Cupra zeigt mit dem UrbanRebel Concept einen Ausblick "auf das zukünftige vollelektrische Stadtauto des Unternehmens". Die Designstudie soll auf der IAA in München enthüllt werden. Einstweilen zeigt der Seat-Ableger nur ein Teaser-Bild und ein Video (siehe oben).

Das Concept Car gibt einen Ausblick auf die zukünftige Designsprache eines urbanen Elektrofahrzeugs, das 2025 auf den Markt kommt, so die Marke. Die Studie repräsentiere "Cupras radikalste Interpretation eines urbanen Elektro-Performance-Autos". Bei dem düsteren Teaser-Bild fällt zunächst der riesige Heckflügel mit integrierter LED-Lichtleiste und einem ebenfalls illuminierten Markenlogo auf.

Bildergalerie: Cupra UrbanRebel Concept (Teaserbilder)

Hellt man das Bild auf, kommen zumindest auch die Konturen des Fahrzeugs in der Heckansicht zum Vorschein. Zu sehen sind die breiten Hüften des Autos:

Cupra UrbanRebel Concept (aufgehellt)

Wir würden das Fahrzeug als Klein- oder Kleinstwagen einstufen – zumal es einen Elektro-Kompaktwagen von Cupra ja schon gibt, den Born. Möglicherweise handelt es sich auch um einen B-Segment-Crossover, allerdings einen sportlichen. Im Video ist die Seite zu sehen und da sieht es so aus, als gäbe es nur zwei Seitentüren. Ziemlich gewiss ist, dass bei der Serienversion der gigantische Heckspoiler gestrichen wird. Nicht so sicher sind wir bei den breiten Hüften. 
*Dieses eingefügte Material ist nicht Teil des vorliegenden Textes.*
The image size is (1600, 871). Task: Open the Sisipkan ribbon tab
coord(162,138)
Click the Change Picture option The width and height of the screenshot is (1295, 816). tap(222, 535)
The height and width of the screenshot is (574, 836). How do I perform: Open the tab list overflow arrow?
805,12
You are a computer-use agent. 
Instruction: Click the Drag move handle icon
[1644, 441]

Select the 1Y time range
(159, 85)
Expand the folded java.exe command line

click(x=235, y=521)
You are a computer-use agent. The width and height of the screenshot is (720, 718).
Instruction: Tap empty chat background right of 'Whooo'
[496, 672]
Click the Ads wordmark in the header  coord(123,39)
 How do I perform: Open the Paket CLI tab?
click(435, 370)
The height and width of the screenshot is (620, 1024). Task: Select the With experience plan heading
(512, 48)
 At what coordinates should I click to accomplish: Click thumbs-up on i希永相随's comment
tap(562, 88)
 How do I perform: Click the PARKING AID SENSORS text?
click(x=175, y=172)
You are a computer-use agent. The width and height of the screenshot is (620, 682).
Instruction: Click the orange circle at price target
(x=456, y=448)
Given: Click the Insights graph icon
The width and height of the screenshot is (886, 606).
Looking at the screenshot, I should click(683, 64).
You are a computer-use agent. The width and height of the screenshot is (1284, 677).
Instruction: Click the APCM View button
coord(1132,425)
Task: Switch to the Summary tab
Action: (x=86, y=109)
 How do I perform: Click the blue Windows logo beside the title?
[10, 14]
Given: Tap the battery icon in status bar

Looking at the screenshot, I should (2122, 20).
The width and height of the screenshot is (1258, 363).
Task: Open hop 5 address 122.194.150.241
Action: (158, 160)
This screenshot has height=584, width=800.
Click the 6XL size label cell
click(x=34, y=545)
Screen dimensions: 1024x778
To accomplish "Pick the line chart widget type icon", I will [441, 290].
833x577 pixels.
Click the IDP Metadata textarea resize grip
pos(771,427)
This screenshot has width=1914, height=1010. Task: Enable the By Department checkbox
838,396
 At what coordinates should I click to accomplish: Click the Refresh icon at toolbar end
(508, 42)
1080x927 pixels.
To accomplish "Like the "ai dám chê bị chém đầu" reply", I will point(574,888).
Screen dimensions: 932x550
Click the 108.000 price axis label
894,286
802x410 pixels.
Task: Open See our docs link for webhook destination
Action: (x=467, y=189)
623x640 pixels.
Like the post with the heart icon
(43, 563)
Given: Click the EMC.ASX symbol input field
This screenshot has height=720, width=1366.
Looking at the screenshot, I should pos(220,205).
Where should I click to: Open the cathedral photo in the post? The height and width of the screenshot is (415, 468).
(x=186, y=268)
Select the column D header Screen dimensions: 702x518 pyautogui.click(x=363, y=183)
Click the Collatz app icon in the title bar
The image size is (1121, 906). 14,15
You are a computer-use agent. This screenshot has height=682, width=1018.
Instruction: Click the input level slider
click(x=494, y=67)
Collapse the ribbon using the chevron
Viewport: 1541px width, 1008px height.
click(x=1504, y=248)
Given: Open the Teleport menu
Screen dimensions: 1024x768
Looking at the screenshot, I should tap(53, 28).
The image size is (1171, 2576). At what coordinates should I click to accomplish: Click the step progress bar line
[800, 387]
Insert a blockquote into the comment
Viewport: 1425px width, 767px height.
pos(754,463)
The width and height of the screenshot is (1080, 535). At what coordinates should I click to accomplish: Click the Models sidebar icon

Mehr zu dem Fahrzeug ist bislang nicht bekannt. Auf der IAA werden wir zumindest das Äußere richtig sehen können. Ob es dann schon zur Leistung verlässliche Daten geben wird, darf bezweifelt werden. Schließlich sind es ja auch noch vier Jahre bis zum Serienstart.

Gerüchte zu einem Elektro-Kleinwagen aus dem VW-Konzern gibt es schon länger. Zuerst gab es im März 2020 Mutmaßungen über einen VW ID.1. Im März 2021 gab Seat dann offiziell bekannt, dass man 2025 einen Elektro-Kleinstwagen bringen will. Damals gab es auch eine Silhouette zu sehen, die zu dem nu angeteaserten Modell passen könnte (wenn man den Heckspoiler streicht):

Seat kündigt urbanes Elektrofahrzeug an

Und vor zwei Wochen berichtete Automotive News Europe erneut über solche Stadt-Winzlinge. Sie sollten auf einer verkürzten MEB-Plattform basieren, die gleichen Batterien nutzen wie die bekannten MEB-Fahrzeuge und ab 2024 zu Preisen ab 19.000 Euro auf den Markt kommen. 

Die Website berichtete sogar schon über die Modellnamen: Zunächst soll danach Mitte 2024 ein Skoda Elroq starten. Bei VW soll es gleich zwei kleine Elektroautos geben, ein Crossover namens ID.1 und später ein Kleinwagen namens ID.2. Seat schließlich werde ein Modell namens Acandra bringen, und zwar Anfang 2025. Das passt gut zu dem von Cupra angegebenen Zeitrahmen. Möglicherweise ist das jetzt angeteaserte Modell also nichts anderes als ein Ausblick auf diesen Acandra oder seine Cupra-Variante.